The St. Paul skyway space now used by Anjolen’s Shoe Repair and Ben’s Jewelers will be converted into more apartments.
When Bigos Management bought the Kellogg Square apartment tower in January for $51 million, it was hailed as good news for St. Paul and a sign that light-rail transit and the Saints’ ballpark already were having an impact on the downtown housing market.
But it turned out to be not so good for Jerry Whebbe and Ben Granda, two small business owners on the skyway in Kellogg Square who were told in late September that they had to be out of their shops by Oct. 31 — a timeline they say may run them out of business for good.
Bigos plans to convert the building’s remaining commercial space into more apartments.

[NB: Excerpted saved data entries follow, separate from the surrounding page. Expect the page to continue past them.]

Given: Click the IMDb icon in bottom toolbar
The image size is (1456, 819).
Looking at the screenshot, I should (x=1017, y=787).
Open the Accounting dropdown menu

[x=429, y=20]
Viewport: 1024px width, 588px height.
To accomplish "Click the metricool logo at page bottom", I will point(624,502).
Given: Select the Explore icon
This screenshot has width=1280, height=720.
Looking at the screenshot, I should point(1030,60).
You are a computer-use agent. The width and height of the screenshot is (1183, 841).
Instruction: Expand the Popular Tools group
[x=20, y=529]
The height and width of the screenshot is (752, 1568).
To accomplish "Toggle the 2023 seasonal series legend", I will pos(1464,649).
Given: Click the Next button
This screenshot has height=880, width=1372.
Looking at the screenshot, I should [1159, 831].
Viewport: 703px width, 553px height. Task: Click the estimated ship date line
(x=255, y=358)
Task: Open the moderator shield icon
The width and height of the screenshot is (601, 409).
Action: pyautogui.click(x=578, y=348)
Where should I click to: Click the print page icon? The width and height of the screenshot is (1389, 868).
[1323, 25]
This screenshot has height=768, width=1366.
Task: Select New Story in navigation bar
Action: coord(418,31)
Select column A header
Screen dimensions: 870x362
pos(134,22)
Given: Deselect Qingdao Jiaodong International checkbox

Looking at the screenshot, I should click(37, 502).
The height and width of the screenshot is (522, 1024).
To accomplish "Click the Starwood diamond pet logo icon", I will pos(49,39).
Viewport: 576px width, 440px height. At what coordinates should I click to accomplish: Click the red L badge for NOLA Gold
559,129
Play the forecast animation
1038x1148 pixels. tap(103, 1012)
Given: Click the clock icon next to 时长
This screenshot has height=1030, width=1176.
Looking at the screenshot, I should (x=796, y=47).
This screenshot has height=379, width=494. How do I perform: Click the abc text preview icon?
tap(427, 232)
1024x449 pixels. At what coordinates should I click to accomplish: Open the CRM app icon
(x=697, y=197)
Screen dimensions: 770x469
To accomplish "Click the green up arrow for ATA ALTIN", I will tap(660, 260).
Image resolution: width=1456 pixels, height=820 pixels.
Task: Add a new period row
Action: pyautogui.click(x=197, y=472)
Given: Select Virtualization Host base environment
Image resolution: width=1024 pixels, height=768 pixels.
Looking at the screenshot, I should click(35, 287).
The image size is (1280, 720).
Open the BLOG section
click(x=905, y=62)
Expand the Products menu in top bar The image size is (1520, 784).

Whebbe, 63, is a disabled Vietnam vet who has run Anjolen’s Shoe Repair at Kellogg Square for seven years. Granda, 62, the owner of Ben’s Jewelers for 10 years, has health issues and recently lost his wife.
Both wonder why they couldn’t have been given a little more time to move, especially since Bigos got the property last winter.
“You can’t relocate a business in 30 days and just go anywhere and be successful,” said Whebbe.
“It would have been nice if they had said, ‘Look guys, we have plans for this building and you’re not part of them.’ But they haven’t done that,” Granda said.
Bigos Management, one of the largest apartment owners in the Twin Cities, is spending about $7 million to renovate the 43-year-old tower at Kellogg and Robert. The company has added an exercise room and a business center, and is redoing the lobby and all apartments and hallways.
Owner Ted Bigos said Wednesday that the businesses were given 45-day notice under the terms of their month-to-month leases; they say it was closer to 30 days.
“There is much space that’s available [for leasing] on the St. Paul skyway,” Bigos said. “They had all the time in the world. We had construction timelines we entered into.”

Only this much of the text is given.